⟨
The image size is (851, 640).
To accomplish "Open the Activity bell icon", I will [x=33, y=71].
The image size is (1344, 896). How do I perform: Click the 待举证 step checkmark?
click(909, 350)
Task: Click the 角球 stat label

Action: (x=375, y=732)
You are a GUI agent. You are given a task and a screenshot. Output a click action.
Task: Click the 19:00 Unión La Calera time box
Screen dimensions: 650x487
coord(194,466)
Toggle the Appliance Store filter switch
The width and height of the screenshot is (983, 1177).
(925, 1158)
⟩
⟨
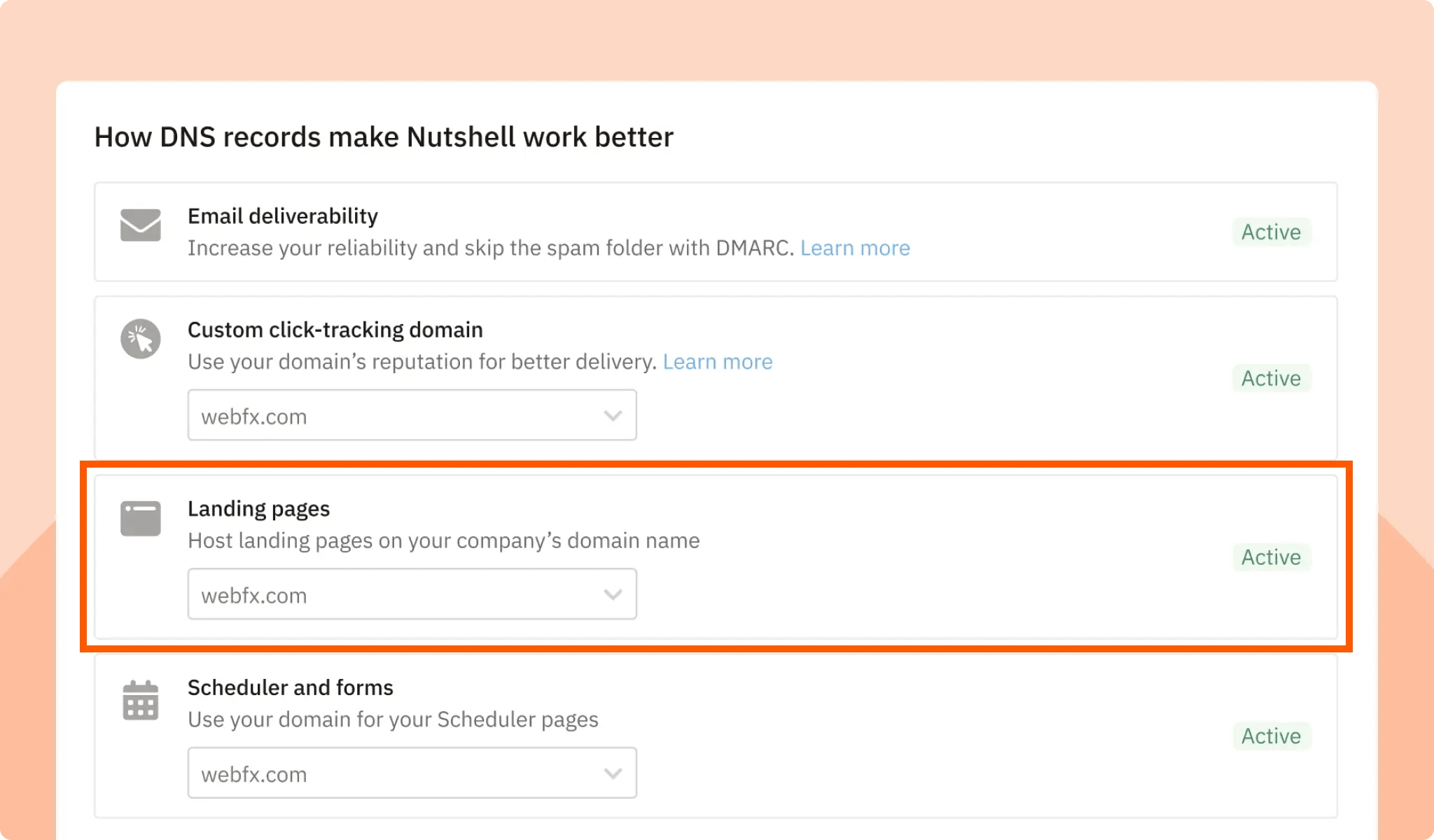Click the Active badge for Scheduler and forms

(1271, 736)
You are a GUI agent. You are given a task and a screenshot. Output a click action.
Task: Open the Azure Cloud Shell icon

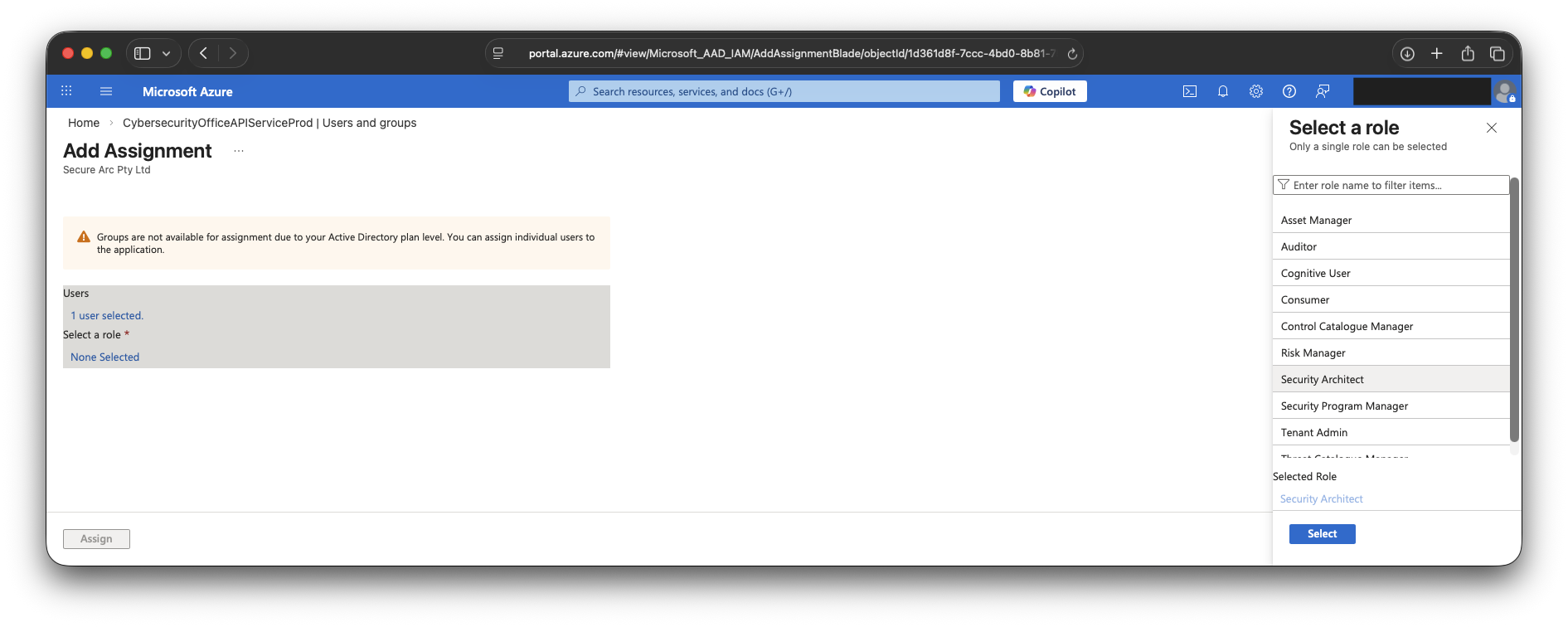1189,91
⟩
⟨
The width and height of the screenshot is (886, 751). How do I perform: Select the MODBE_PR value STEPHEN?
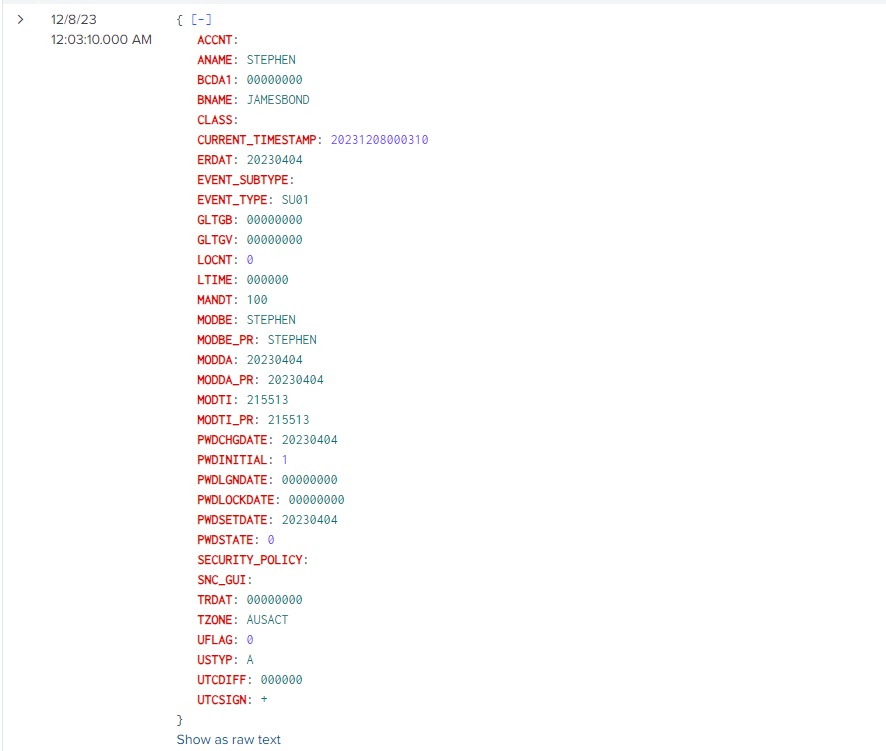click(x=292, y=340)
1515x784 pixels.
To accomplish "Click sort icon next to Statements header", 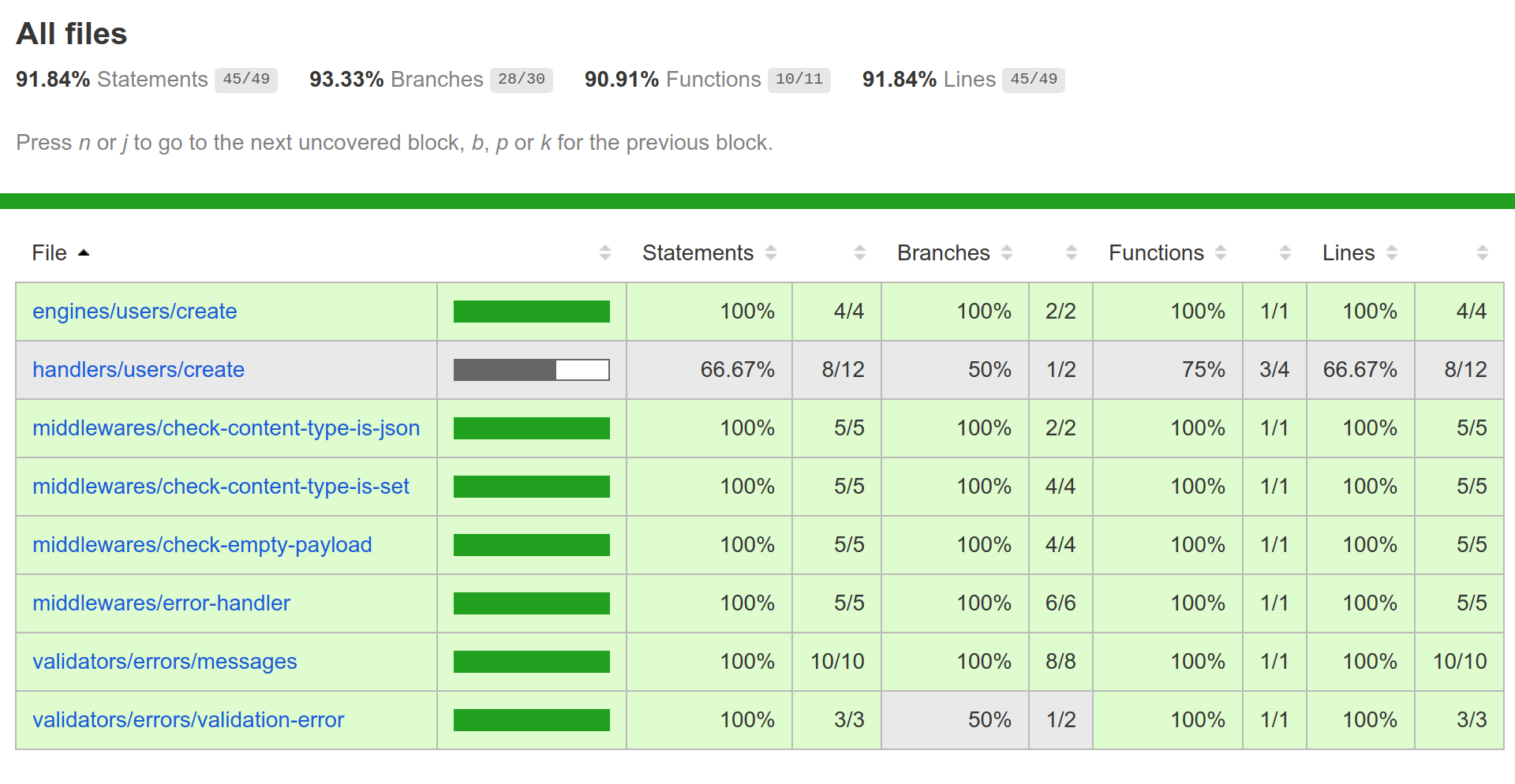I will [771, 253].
⟩
Output exactly the lines of the material above from the one containing "The image size is (851, 640)." up to and including the one containing "Task: Click the 19:00".

--- Exercise response ---
The image size is (851, 640).
To accomplish "Open the Activity bell icon", I will [x=33, y=71].
The image size is (1344, 896). How do I perform: Click the 待举证 step checkmark?
click(909, 350)
Task: Click the 角球 stat label

Action: (x=375, y=732)
You are a GUI agent. You are given a task and a screenshot. Output a click action.
Task: Click the 19:00 Unión La Calera time box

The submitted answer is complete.